I didn’t experience any more sexual abnormalities than usual while taking Propecia for the next six years or so, and my cup-size mostly held steady, fluctuating just a bit when I gained or lost weight. My self-confidence increased, and space in my brain was freed up for other obsessions by the knowledge that even if my hair would never look like Johnny Depp’s circa “21 Jump Street,” it would never be any thinner than Sting’s.
Pre-Propecia, I probably spent ten hours a week cursing and lamenting my shameful condition. During the Propecia years, that particular strain of self-loathing was nearly eliminated. Even if my hair looked like shit, I knew that it was not going to get any worse.
While Propecia doesn’t present much risk for men who take it, any contact with it by pregnant women—even simply touching a broken tablet—is extremely likely to have devastating effects on the baby’s reproductive system. So when it came time to get to the business of having some babies, we couldn’t even risk keeping the stuff in the house. My hair had to take one for the team.

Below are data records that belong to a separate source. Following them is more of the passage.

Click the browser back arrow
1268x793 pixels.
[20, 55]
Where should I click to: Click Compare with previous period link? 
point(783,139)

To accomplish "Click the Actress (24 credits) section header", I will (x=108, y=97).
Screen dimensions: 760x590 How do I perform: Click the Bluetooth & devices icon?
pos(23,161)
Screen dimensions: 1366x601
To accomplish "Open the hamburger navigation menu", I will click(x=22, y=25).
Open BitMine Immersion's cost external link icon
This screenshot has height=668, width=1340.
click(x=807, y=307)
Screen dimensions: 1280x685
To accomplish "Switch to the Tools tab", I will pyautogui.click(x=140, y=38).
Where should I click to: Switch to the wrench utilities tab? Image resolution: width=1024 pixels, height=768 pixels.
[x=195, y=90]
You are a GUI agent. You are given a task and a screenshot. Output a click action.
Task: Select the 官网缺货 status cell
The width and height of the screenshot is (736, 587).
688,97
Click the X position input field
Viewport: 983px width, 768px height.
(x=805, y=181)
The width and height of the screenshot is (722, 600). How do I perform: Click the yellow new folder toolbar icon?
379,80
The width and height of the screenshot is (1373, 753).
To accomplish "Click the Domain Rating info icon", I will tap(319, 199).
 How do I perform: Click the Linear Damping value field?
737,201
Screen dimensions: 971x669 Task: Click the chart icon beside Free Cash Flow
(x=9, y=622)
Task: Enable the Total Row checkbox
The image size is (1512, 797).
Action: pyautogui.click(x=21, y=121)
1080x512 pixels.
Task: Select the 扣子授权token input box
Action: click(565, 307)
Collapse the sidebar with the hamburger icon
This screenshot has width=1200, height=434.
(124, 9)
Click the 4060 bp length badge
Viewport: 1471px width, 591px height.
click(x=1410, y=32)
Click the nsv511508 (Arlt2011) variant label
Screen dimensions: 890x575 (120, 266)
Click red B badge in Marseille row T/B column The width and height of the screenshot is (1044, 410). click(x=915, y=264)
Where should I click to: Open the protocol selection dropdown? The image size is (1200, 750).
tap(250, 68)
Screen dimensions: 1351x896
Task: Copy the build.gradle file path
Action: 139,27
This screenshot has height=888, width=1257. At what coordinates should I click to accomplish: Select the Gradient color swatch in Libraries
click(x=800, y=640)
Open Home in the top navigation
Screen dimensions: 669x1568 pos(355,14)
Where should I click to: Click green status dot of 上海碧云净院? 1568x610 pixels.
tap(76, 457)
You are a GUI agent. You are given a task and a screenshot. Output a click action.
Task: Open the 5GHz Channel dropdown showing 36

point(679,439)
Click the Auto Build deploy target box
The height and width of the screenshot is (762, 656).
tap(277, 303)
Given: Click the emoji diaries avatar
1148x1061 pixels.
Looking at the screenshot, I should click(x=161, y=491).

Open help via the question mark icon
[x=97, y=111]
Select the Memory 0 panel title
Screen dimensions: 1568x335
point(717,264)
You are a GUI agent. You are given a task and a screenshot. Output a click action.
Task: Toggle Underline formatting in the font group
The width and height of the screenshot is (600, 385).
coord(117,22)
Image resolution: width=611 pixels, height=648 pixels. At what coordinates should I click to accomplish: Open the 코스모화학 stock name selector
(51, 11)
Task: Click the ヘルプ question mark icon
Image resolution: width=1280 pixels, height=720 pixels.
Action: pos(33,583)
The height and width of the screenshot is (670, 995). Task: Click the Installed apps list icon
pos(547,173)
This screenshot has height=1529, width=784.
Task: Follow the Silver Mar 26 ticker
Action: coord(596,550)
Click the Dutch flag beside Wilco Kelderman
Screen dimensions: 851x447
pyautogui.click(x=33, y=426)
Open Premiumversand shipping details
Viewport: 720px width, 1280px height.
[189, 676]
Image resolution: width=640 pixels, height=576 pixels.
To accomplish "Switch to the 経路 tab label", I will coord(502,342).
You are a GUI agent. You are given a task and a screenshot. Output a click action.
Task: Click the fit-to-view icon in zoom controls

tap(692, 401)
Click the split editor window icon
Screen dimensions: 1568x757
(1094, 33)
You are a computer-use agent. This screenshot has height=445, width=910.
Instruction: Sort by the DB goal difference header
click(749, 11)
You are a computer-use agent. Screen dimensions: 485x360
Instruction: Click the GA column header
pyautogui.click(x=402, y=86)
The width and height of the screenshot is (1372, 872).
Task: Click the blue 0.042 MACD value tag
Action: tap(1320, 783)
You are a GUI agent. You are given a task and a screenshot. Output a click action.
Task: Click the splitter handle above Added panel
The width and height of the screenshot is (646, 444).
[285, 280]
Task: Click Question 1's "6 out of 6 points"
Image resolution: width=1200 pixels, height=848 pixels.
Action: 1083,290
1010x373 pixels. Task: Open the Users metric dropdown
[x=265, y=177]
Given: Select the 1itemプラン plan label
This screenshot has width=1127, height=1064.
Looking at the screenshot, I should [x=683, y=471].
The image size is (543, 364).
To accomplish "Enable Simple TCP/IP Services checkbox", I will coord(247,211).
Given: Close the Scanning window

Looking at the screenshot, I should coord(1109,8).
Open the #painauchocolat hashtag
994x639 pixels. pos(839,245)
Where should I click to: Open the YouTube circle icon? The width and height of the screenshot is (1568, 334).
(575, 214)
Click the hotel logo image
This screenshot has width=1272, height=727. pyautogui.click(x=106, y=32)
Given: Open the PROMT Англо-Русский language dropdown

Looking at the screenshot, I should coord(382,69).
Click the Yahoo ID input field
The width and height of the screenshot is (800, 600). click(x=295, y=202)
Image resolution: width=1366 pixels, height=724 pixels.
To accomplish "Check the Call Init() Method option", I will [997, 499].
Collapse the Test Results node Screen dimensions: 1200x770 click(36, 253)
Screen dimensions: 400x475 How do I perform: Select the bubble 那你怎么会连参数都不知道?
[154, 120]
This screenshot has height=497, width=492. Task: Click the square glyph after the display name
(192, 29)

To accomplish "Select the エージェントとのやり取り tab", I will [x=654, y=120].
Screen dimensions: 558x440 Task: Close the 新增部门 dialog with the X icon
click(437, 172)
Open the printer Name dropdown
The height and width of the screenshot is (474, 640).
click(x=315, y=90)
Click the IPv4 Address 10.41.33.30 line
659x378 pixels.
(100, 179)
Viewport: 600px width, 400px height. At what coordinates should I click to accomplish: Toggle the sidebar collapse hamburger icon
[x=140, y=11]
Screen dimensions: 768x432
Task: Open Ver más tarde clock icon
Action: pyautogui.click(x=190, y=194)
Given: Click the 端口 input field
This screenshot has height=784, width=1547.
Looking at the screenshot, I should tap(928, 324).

Imagine a kid with the toxic mixture of ambiguous genitalia and his dad’s self-absorption and insecurity.
Once you stop taking the magic pills, your hair rapidly returns to the state it would have been in had you never started. Thus, the first months post-Propecia were like a cosmetic Flowers for Algernon: I was witness to my hair’s inevitable decline, and there was nothing I could do about it. But surprisingly this did not send me into a shame spiral. Perhaps because I was over forty, and hoping to be a father soon, baldness seemed more appropriate. Now, four years since I quit taking Propecia, and a year after the birth of our twin girls, my hair looks like I’m in the midst of a rough bout of chemotherapy.
Although I’m not presently obsessing (much) about it, I still need to face the fact that my hair looks like shite. When my duties as stay-at-home dad allow me to leave the house, I usually throw a baseball hat onto my ravaged pate. But when I prepare to teach every Monday and Wednesday evening, I’m confronted with a patchy, wispy mess that probably embarrasses my students to witness. To “style” it seems a farce, but to leave it unkempt produces the effect of a disheveled wino.
I know what you are thinking. Take it down to the wood. If the hair offends thee, shave it off. My wife thinks this drastic solution is unwarranted, probably because from her perspective, several inches below my chin, it doesn’t look that bad. I could go back on Propecia, but I’m not crazy about taking hormone-tampering meds if I don’t have to; and—who knows—we might want to try for a couple more sets of twins. But the prospect of a cleanly shaven head troubles me. I would feel vulnerable, like a naked mole rat cowering from the sun. I’m also not sure about how aesthetically pleasing the shape of my head is. I’m afraid I would look like a fish-fleshed alien.
In writing this, I didn’t mean to ask for advice, but I guess that’s partly what I’m doing. I really just thought it would be interesting to explore the crazy amount of anxiety I have had throughout my life concerning—of all things!—my hair. So there you have it. Instead of pursuing a “career” or fighting for a “cause,” I spent my twenties and thirties seething about the inequity of a world in which I was denied reaching my handsomeness potential by matters beyond my control. I suspect that other men share my anxiety. At least I hope they do, or else I really look like a narcissistic douche bag. And a balding one at that.